Extract:
Travel hack: if you have smelly Toms canvas shoes, and you’re traveling in Southeast Asia, get a bottle of rice whiskey.

Walking on sidewalks in any city in Asia carries a risk that part of the concrete will be unstable.  The risk isn’t so much that you’ll be put off-balance and fall; the risk instead is that liquids will have pooled under the unstable block and, when it is disturbed, some foul concoction will squirt up through cracks between the concrete and soak your shoes and legs.  The liquid might be rainwater that splashes up, but it is more likely to be sewage, refuse from food carts, or water dumped by people washing clothes or dishes in the streets, because these liquids are often more common than rain.  

And it happened to me today.  There we were, walking through Bangkok, having a lovely time, probably laughing about something, because this only happens when you’re laughing gaily, when suddenly I was momentarily off-balance, then my feet were wet.  

My shoes got the brunt of it.  I got a pair of Toms from T.K. Maxx before we left, and while I resisted getting Toms for as long as possible, they were absurdly cheap, they fit perfectly, and, in retrospect, they’ve served me incredibly well over the last four months.  I hadn’t cleaned them, so they had taken on a brownish tint.  Now, they had a distinct brown-green hue, which I didn’t think I could ignore.

Task:
Answer these questions about the travel post:
1. Why does the post say the liquid is more likely to be sewage or waste water than rainwater?
2. What city was the writer walking through when it happened?
3. What color did the shoes turn after getting soaked?

(Collected data)
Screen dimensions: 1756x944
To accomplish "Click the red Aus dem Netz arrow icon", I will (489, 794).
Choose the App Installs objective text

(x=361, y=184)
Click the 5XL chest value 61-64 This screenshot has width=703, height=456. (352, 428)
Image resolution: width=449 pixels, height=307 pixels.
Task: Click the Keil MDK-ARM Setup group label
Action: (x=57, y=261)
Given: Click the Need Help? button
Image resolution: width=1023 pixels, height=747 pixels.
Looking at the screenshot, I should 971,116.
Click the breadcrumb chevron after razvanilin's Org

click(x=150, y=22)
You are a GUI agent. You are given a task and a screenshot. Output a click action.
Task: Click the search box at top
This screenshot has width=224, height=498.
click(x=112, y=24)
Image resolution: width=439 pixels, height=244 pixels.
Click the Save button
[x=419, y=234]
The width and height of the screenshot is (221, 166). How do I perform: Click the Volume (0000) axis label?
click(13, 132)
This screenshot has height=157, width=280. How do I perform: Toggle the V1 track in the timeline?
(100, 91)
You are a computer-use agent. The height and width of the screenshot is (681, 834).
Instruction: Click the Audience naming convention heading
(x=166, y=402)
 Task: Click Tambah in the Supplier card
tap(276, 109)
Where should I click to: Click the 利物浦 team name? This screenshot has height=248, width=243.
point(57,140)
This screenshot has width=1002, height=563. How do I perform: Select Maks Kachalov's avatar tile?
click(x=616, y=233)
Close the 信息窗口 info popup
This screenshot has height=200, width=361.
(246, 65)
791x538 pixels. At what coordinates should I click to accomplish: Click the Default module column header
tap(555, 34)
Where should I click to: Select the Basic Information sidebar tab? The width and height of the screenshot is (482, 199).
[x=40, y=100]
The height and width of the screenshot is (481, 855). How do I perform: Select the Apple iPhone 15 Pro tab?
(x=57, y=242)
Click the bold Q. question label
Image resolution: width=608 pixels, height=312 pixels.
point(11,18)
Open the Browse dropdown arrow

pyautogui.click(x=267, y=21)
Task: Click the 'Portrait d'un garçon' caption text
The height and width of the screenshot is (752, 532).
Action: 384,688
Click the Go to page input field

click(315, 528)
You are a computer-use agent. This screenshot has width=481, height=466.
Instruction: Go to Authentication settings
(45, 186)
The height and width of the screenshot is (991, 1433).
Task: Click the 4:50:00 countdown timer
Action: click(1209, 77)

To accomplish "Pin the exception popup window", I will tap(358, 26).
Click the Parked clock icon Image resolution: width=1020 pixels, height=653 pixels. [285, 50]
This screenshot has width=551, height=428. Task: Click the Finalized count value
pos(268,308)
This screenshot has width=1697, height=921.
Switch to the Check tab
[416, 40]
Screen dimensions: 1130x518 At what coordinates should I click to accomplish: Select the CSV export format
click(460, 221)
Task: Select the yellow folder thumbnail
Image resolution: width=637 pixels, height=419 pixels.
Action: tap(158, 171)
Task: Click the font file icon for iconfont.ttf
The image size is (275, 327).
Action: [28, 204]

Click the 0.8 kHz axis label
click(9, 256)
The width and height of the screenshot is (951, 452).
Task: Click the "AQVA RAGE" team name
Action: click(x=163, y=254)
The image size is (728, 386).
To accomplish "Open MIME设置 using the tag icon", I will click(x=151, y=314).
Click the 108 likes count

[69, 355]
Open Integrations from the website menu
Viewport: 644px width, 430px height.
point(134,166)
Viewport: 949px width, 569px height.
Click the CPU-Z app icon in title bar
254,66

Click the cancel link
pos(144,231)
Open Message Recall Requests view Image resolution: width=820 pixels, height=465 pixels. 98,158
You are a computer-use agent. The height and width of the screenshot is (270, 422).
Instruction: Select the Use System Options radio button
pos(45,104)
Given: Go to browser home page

Finished exercise:
1. These liquids are often more common than rain.
2. Bangkok.
3. A distinct brown-green.